Stored items:
<<<<

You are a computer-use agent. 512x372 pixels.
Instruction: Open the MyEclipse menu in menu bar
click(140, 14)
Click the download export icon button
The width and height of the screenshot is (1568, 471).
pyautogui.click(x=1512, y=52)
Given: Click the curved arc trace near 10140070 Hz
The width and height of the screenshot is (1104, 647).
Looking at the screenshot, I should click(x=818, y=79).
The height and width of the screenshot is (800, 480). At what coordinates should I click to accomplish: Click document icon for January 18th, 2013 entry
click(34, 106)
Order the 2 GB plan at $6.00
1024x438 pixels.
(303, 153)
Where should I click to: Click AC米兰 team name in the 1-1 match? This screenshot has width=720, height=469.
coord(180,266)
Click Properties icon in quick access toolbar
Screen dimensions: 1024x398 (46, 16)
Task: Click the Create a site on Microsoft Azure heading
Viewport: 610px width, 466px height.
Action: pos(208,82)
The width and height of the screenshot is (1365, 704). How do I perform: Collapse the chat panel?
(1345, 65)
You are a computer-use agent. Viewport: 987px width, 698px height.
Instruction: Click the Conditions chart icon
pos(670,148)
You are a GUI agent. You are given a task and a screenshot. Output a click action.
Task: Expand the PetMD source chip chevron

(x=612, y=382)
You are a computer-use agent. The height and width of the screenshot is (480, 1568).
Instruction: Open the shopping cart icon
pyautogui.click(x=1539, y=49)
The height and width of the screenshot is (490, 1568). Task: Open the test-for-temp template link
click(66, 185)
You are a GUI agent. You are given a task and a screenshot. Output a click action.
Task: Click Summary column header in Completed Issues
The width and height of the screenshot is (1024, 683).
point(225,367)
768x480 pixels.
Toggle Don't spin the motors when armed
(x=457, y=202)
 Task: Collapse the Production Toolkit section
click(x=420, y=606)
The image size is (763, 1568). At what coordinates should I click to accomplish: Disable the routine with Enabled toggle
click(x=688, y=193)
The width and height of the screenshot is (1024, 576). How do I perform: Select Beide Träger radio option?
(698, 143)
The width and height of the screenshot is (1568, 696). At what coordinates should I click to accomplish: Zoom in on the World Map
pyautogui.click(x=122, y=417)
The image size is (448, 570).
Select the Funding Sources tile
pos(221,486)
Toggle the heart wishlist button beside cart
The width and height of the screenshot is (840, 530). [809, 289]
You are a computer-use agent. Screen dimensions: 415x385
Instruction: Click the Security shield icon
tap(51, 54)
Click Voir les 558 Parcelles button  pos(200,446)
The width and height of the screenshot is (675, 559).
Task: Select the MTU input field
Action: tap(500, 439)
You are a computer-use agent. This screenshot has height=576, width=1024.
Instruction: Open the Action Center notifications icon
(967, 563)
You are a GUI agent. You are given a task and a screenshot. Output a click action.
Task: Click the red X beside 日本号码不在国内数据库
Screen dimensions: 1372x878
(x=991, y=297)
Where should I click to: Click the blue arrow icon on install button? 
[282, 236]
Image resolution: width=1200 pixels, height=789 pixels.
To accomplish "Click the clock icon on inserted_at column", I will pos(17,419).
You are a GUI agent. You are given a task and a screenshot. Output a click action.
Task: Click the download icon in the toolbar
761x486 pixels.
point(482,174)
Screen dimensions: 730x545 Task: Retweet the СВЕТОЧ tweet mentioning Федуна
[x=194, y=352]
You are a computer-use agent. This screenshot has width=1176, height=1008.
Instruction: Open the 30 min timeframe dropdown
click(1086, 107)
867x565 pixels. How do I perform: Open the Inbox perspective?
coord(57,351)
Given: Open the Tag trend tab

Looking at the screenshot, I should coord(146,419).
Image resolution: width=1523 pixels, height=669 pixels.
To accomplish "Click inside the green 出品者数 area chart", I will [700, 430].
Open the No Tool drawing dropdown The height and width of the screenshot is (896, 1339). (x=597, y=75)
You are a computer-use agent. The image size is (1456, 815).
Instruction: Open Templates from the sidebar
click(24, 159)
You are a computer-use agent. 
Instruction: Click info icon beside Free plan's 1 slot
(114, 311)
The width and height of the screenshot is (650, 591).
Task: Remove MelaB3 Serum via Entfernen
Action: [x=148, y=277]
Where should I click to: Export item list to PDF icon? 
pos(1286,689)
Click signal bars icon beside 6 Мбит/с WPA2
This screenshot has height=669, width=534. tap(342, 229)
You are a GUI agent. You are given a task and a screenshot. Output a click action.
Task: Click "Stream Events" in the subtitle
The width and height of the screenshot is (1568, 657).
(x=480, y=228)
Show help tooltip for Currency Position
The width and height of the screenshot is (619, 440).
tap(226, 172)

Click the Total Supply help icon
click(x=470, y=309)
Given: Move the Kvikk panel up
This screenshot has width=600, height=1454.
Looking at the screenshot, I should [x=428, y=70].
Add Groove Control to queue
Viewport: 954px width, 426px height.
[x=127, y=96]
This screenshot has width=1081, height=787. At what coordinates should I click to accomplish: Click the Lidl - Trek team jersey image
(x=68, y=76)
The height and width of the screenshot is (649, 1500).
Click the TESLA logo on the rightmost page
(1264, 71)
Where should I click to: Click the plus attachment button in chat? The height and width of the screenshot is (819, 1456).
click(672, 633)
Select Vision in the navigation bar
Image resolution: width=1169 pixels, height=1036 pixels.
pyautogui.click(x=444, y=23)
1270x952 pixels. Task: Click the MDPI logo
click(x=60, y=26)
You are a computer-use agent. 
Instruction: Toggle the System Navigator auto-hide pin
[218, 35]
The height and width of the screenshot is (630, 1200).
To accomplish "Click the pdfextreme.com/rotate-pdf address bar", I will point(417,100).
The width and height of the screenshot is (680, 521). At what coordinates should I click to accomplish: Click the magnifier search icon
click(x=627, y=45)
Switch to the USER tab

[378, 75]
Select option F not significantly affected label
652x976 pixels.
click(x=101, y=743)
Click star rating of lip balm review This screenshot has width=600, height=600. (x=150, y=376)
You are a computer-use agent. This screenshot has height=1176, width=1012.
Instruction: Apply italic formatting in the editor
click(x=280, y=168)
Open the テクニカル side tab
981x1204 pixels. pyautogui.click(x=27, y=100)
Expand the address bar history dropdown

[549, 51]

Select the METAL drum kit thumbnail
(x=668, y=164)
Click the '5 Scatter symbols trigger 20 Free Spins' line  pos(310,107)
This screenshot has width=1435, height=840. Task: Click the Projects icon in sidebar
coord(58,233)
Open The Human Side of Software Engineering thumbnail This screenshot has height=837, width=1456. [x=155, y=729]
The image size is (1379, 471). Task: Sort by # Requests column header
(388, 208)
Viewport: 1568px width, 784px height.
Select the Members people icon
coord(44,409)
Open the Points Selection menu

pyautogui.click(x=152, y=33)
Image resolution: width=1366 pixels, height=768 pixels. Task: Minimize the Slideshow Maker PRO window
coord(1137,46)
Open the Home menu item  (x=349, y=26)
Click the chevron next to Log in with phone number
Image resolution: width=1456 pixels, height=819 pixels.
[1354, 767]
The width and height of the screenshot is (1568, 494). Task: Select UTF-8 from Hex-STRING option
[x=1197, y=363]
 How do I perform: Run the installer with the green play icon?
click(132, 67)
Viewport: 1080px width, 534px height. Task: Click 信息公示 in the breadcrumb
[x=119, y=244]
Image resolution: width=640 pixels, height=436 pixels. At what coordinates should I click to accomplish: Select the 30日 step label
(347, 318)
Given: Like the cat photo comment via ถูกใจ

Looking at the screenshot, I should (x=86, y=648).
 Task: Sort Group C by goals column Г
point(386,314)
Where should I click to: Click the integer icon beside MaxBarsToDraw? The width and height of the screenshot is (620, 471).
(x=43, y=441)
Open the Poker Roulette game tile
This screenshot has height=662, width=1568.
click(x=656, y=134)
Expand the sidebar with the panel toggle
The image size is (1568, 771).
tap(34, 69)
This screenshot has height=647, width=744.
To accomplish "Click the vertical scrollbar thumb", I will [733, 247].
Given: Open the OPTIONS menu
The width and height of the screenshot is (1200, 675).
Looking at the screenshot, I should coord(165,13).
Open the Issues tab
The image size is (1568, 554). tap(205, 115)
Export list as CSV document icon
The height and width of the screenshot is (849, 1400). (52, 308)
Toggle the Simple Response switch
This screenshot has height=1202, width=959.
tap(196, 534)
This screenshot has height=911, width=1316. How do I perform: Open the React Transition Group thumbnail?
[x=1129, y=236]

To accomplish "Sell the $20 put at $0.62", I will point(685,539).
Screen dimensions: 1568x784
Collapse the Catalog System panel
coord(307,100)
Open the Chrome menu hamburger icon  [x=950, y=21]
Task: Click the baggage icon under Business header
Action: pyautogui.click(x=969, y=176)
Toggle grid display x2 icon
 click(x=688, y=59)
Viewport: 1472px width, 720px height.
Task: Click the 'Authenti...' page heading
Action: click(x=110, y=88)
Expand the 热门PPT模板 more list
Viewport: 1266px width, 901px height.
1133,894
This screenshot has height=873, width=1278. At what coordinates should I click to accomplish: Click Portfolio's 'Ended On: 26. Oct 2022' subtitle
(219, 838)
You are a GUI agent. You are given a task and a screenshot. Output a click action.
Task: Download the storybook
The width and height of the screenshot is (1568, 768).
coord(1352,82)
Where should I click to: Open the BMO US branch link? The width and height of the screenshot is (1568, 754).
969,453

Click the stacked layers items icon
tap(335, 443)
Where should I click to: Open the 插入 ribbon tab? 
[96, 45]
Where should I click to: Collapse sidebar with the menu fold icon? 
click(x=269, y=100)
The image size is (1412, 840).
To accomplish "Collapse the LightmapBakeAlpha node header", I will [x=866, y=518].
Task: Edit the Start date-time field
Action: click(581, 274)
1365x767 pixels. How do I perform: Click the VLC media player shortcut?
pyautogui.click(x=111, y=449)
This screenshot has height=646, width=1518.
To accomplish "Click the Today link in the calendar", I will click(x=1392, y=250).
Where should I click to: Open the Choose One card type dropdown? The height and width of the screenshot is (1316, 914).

>>>>

* Work item: Please print the lines from the start of the records up to and including the line with "Given: Click the", copying each one exactly and leaving out the rest.

* Answer space:
You are a computer-use agent. 512x372 pixels.
Instruction: Open the MyEclipse menu in menu bar
click(140, 14)
Click the download export icon button
The width and height of the screenshot is (1568, 471).
pyautogui.click(x=1512, y=52)
Given: Click the curved arc trace near 10140070 Hz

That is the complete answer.